Required work -
If a line of the material contains "source", copy it.

Data supplied -
========================================
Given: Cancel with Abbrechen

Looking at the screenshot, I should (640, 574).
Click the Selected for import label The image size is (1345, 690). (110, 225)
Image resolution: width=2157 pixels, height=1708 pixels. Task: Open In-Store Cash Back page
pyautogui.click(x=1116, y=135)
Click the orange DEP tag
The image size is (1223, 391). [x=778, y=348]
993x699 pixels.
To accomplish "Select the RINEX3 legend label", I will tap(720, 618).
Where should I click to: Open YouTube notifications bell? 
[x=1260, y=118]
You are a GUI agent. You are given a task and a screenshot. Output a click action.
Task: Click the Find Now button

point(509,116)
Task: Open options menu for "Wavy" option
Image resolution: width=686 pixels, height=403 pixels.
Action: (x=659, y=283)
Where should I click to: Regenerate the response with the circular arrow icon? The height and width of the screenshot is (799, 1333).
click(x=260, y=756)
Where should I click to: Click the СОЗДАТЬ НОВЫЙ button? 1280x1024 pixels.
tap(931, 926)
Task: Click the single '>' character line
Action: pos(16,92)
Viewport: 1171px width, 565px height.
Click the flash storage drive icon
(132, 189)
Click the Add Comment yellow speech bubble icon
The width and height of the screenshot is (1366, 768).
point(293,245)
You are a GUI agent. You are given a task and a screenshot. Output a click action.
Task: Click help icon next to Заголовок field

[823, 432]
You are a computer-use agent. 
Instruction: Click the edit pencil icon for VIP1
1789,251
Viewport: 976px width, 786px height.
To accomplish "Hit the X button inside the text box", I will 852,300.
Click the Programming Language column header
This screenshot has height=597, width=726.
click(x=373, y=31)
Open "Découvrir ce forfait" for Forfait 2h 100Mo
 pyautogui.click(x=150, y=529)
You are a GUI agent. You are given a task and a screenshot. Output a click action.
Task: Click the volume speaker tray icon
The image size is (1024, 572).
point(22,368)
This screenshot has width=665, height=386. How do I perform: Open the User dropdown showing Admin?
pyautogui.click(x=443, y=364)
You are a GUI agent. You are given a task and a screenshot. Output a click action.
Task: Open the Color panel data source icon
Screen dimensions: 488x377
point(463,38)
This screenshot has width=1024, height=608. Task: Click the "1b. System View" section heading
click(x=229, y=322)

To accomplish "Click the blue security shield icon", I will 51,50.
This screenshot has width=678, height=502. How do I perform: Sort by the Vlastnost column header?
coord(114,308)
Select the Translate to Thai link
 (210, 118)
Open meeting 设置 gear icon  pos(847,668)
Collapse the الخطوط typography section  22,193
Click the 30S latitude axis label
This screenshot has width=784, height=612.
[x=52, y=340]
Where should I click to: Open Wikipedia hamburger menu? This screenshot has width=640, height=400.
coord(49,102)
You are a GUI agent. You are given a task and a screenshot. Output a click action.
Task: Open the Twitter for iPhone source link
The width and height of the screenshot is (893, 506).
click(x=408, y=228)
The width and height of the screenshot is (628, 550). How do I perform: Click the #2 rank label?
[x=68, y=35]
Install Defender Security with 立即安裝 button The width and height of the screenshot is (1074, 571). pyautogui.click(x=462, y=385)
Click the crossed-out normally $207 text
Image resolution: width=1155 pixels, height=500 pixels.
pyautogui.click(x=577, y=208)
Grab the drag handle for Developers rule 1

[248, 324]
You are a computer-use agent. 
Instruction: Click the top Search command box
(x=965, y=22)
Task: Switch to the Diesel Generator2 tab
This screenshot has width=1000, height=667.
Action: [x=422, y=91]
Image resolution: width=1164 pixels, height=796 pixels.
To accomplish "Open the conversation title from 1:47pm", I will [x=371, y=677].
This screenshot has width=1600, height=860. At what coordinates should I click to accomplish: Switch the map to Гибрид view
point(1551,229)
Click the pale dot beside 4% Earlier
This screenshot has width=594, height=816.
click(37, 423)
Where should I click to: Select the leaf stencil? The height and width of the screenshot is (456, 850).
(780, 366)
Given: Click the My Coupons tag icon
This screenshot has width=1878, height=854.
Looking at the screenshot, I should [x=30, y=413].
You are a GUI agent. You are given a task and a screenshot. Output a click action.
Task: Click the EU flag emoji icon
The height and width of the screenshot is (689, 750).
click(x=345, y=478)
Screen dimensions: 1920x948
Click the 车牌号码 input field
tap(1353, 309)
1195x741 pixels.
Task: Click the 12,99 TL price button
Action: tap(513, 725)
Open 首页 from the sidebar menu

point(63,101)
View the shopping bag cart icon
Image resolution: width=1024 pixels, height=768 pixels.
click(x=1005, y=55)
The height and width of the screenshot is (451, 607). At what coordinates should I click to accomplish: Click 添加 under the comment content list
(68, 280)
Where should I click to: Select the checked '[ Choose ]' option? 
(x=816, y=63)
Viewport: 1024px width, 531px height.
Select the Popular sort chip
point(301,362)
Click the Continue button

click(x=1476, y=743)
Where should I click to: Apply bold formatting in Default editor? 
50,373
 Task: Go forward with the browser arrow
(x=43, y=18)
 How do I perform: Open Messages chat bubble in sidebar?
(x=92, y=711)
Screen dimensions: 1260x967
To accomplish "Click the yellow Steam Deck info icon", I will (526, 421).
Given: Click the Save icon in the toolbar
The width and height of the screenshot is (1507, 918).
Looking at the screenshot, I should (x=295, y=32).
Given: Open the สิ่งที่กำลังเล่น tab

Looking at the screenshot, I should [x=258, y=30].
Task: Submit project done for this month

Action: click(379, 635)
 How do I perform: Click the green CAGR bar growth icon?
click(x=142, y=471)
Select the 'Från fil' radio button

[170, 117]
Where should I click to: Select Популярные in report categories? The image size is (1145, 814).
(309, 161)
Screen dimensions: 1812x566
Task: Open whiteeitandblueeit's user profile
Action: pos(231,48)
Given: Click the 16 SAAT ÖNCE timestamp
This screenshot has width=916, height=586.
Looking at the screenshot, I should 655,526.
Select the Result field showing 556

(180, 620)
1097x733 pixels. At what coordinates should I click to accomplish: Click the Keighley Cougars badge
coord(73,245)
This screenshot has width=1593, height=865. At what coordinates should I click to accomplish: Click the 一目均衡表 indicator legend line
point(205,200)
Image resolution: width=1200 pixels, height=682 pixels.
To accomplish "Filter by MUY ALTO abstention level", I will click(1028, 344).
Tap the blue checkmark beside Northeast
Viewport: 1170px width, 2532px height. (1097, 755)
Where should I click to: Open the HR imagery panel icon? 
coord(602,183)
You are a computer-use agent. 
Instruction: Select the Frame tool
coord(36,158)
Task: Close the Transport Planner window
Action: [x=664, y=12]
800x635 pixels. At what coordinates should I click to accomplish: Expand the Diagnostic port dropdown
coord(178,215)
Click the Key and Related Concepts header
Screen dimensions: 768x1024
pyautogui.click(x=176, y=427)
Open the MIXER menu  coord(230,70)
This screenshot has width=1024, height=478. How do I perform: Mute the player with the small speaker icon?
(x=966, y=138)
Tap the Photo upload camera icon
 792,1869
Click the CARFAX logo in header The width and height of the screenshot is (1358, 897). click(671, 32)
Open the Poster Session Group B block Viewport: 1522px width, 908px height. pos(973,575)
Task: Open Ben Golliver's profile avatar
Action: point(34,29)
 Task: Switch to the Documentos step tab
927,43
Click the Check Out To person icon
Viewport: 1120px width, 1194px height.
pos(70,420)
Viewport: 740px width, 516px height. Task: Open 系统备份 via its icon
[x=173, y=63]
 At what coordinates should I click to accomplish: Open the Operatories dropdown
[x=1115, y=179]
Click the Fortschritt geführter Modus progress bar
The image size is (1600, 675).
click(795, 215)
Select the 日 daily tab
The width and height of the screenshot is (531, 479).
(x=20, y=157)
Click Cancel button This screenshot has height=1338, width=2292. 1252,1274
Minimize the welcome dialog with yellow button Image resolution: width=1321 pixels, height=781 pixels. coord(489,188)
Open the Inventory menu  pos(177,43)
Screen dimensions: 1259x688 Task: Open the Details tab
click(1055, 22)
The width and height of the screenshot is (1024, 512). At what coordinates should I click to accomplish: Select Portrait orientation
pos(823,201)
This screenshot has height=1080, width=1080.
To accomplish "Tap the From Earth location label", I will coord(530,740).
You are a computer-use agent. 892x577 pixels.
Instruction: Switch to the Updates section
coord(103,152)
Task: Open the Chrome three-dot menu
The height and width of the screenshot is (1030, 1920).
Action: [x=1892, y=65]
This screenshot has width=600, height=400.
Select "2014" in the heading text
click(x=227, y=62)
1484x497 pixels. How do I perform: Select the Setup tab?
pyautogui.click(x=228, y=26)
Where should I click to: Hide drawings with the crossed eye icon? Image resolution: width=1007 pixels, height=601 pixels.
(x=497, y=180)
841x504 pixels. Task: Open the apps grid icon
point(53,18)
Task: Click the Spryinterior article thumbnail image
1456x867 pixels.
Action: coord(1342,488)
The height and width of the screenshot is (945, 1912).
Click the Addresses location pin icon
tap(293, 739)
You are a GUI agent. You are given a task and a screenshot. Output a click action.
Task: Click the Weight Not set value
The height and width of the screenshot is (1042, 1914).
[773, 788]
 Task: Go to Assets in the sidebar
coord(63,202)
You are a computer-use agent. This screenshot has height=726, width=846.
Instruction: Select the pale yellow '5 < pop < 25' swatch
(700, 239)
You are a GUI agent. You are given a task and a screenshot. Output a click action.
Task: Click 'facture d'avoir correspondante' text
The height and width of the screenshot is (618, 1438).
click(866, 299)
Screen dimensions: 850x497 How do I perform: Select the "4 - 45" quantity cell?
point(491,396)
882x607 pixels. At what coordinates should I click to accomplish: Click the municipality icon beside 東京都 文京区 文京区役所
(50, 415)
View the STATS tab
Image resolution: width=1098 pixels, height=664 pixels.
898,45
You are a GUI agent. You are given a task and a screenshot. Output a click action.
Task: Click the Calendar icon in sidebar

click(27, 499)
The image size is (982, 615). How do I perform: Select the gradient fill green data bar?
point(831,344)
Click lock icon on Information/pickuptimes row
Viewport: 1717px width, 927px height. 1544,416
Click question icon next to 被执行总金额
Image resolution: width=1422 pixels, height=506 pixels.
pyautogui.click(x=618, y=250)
========================================
Exercise answer -
Task: Open the Color panel data source icon
Task: Open the Twitter for iPhone source link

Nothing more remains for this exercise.